Tout est permis de la seule initiative du préfet sans aucun contrôle judiciaire. Plus rien ne borne les possibles excès du pouvoir exécutif.
Chacun a cependant pu constater que l’état d’urgence était parfaitement inutile pour rétablir la paix publique, puisqu’il a été proclamé 2 jours après l’arrêt définitif des violences urbaines.
Mais, comme les lois sécuritaires, comme les contrôles d’identité abusifs, l’état d’urgence n’a ,à l’évidence, pas pour objectif d’être nécessaire au maintien de l’ordre public.

Il s’agit d’agir dans l’ordre symbolique, et le rappel à la loi du avril 1955 sur l’état d’urgence pendant la guerre d’Algérie est révélateur : Il faut flatter une partie des électeurs en exacerbant les peurs, même si ce sont les électeurs du Front National, même si le prix a payer est l’étouffement progressif d’une partie de nos libertés individuelles

Evelyne Sire-Marin - 27 décembre 2005

Notes

[1cf site de la fondation Copernic : www.fondation-copernic.org ,Copernic Flash“à quoi servent les lois sécuritaires ?” et article du canard enchaîné du 14 décembre 2005 :"plus de la moitié du programme sécuritaire de Le Pen cannibalisé par la droite”

[2Le ministre convoque chaque mois les préfets des 5 départements où la délinquance a le plus baissé et ceux des 5 départements où elle a augmenté.

[3Les condamnations ont augmenté de 30% en 5 ans en matière d’outrages et de rébellion mainmise les dépositaires de l’autorité publique.
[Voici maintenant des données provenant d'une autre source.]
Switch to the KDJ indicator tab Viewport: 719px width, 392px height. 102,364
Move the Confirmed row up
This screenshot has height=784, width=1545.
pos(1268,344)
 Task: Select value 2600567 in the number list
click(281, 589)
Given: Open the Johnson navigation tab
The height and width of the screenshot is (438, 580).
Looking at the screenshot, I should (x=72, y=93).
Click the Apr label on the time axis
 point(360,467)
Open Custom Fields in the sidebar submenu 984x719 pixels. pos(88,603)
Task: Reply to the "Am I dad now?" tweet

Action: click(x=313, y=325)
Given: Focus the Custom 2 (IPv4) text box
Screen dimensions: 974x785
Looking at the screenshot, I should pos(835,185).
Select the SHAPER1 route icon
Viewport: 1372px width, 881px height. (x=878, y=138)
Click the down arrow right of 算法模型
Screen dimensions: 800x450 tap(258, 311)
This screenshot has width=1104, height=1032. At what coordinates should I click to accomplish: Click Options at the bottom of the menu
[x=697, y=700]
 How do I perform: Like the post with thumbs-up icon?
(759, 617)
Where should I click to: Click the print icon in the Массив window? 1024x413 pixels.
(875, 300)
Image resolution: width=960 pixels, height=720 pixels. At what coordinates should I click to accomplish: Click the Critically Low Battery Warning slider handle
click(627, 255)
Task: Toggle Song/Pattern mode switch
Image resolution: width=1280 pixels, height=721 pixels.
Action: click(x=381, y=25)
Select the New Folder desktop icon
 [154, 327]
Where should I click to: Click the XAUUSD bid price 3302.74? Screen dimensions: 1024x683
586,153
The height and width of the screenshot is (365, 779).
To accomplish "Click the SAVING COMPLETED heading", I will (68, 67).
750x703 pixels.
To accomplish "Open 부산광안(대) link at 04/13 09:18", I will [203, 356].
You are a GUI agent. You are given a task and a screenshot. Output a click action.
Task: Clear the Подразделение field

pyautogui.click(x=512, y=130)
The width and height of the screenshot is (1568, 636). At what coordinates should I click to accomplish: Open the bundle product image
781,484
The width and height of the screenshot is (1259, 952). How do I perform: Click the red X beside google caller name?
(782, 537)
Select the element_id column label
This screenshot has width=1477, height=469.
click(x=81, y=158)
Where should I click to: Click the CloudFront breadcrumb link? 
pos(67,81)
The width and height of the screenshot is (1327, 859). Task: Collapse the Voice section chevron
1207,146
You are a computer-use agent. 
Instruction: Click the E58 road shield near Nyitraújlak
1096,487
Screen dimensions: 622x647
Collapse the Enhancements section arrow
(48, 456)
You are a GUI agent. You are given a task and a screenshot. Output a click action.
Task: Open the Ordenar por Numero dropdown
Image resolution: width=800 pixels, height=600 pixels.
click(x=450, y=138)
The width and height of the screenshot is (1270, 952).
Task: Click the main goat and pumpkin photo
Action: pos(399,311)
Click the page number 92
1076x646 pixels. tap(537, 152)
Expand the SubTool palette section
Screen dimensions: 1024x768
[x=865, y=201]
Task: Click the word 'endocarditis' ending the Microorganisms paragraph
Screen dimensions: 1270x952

[4Les expulsions d’étrangers ont doublé depuis 2002.

[5Il n’est pas rare qu’un juge d’instruction attende 1 an ou plus pour qu’une commission rogatoire soit exécutée dans ces matières, tant les policiers sont débordés.

[6Art 66 de la constitution 4 octobre 1958 : le rôle de l’autorité judiciaire est d’être “gardienne de la liberté individuelle”.

[7Loi récidive du 12 décembre 2005, loi antiterroriste votée le 22 décembre 2005, nouveau projet “immigration”, projet “prévention” de la délinquance etc...

[8Le Ministre de l’Intérieur a pourtant continué à affirmer que les violences ont été commises par des délinquants chevronnés “agissant en réseau” (déclaration du 17 novembre 2005 à l’Assemblée Nationale) bien que même un rapport de la direction centrale des renseignements généraux dise le contraire.

[9Discours du 9 novembre 2005 aux procureurs généraux.